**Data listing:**
##############################

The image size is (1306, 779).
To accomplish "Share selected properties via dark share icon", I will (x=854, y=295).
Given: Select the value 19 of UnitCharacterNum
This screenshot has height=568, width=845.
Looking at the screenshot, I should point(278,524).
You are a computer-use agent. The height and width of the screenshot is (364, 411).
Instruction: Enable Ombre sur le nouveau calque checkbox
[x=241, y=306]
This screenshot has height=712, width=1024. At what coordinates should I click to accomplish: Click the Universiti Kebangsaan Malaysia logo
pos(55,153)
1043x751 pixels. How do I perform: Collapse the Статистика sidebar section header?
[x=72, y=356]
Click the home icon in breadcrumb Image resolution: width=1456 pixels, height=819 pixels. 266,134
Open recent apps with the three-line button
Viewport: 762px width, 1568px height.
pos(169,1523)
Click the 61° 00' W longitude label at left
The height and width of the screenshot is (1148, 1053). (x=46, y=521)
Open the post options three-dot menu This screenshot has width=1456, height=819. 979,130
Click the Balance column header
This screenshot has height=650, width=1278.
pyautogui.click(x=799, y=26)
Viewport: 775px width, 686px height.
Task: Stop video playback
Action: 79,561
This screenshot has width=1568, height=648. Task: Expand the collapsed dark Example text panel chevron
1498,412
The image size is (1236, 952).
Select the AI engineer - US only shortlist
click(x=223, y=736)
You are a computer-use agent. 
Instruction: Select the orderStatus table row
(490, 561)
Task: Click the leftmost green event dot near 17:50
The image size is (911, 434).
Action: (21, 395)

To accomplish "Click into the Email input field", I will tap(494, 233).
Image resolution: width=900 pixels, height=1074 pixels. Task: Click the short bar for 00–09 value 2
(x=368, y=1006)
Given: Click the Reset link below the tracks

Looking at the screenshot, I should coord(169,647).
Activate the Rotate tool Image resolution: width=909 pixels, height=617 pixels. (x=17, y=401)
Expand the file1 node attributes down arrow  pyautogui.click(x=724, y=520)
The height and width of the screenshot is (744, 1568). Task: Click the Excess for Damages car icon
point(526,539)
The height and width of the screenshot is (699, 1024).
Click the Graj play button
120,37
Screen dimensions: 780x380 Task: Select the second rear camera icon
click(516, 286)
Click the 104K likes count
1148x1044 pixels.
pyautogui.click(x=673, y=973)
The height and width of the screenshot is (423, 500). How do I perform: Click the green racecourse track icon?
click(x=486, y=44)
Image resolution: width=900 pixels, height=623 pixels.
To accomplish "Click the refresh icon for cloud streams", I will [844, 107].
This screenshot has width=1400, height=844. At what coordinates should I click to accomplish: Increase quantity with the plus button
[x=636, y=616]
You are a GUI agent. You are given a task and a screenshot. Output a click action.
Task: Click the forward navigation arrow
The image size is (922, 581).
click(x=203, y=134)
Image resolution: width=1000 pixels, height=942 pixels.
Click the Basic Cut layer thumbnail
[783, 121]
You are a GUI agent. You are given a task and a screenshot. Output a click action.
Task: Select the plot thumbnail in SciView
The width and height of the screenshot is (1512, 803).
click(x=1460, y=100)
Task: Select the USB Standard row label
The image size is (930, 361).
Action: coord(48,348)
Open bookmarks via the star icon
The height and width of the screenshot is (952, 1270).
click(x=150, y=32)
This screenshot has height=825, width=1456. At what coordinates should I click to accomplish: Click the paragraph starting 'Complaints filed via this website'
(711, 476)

##############################

**Problem description:**
Please select and copy every line above that contains the word "three". Matching is case-sensitive.

**Output:**
Open recent apps with the three-line button
Open the post options three-dot menu This screenshot has width=1456, height=819. 979,130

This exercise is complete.